The other Gen-X artifact that I think of is the movie Slackers. Its various characters are all struggling in one way or another to gather and communicate information: the guy who collects TVs, the guy who keeps shouting about how people need to read the newspaper, the Kennedy assassination buff, the girl trying to sell Madonna's pubes are all trapped by their inability to connect with anyone who shares their enthusiasms. And what's remarkable about this movie is that every one of those problems is solved by the Internet. With YouTube, political blogs, social networks, eBay, you no longer need to be alone with your obsession. That devastating feeling of isolation and powerlessness that the alternative scene was meant to assuage is simply not a problem in the way that it was. Millennials have come of age knowing that they can make a difference, that they can have an impact on the wider world, whether through serious political engagement or through participation in a flashmob.
But so here's where the whole situation with pop music starts to get interesting. For Gen-X, there were two kinds of popular music: pop that was manufactured by people who didn't seem to understand us that well, and who were definitely not us; and alternatives to that pop, whether gangsta rap or grunge or what have you, that had to define itself musically against the slicked-up sounds of more traditional pop. To be authentic, music had to be uncomfortable, at least a little.
But for the millennials, that's just not true anymore. They voted for their American Idols, so it's OK to like them. And they watched Justin Timberlake grow up, so it's OK to like him. And now, there's the emerging and fascinating phenomenon of the ironically self-aware pop star. Lady Gaga is the obvious queen of this new phenomenon, but you see it in Lily Allen and in Timberlake, and I noticed in in Ke$ha on SNL this weekend. (Sudden thought: was it Eminem who bridged the gap between alternative rage and abrasiveness, and self-parodying pop stars?) They're pop stars, and they know they're pop stars, and they seem to think that the whole thing is a zany lark, akin to a YouTube video that blows up for no apparent reason. You get the sense that they genuinely realize the whole thing is a crap shoot, and that there's nothing all that special about them as people.

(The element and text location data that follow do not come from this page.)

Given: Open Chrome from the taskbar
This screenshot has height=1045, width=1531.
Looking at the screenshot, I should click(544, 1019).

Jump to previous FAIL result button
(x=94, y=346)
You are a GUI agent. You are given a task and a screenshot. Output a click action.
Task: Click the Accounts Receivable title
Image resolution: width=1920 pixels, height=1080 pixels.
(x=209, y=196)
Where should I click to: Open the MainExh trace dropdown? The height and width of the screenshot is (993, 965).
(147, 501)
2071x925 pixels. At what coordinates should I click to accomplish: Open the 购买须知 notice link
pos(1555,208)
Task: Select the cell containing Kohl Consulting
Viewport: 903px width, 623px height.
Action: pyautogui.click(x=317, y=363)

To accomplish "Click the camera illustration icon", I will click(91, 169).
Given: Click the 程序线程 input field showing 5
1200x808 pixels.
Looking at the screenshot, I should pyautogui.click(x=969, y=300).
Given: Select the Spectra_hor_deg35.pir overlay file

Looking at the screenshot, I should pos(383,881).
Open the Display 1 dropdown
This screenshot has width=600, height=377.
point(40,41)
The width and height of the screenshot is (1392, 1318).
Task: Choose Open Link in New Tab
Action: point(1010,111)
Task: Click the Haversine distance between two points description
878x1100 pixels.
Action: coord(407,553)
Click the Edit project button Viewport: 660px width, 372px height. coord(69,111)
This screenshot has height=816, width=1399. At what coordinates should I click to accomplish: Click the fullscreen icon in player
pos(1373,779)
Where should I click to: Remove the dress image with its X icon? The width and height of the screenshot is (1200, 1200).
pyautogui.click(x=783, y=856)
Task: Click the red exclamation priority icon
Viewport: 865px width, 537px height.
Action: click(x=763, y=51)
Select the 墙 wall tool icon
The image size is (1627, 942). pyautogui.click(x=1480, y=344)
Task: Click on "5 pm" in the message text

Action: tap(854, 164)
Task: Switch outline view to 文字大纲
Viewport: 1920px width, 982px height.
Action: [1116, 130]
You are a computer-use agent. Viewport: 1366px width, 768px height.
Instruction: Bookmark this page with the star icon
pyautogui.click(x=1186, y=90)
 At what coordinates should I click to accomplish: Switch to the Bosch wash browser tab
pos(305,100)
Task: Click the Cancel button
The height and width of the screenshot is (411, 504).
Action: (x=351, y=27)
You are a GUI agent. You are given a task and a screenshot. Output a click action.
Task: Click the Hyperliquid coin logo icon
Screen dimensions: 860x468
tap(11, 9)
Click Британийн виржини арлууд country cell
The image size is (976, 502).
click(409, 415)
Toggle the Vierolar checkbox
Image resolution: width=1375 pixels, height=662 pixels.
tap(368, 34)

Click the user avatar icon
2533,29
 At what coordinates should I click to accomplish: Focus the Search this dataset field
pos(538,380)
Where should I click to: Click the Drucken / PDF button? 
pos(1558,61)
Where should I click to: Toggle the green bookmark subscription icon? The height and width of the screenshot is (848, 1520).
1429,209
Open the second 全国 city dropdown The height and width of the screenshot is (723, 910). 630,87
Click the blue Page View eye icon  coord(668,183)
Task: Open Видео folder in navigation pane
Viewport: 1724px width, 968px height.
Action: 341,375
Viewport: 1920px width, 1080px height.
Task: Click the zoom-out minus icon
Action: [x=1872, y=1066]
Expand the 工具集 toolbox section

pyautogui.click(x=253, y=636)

It used to be alternative that was the realm of DIY, where you went to see bands that made you feel like you could be in a band just like them. You could never be a New Kid on the Block, but you and your friends could totally pull off a Beasties punk number, and any schmuck could dress that badly. But now it's the guitar bands that seem kind of remote and obscure, while anyone with a sequencer and a webcam can make a video and maybe turn into a pop star. It's like Toto pulled back the curtain, and the millennials decided that Oz was totally great and they wanted a turn at the levers.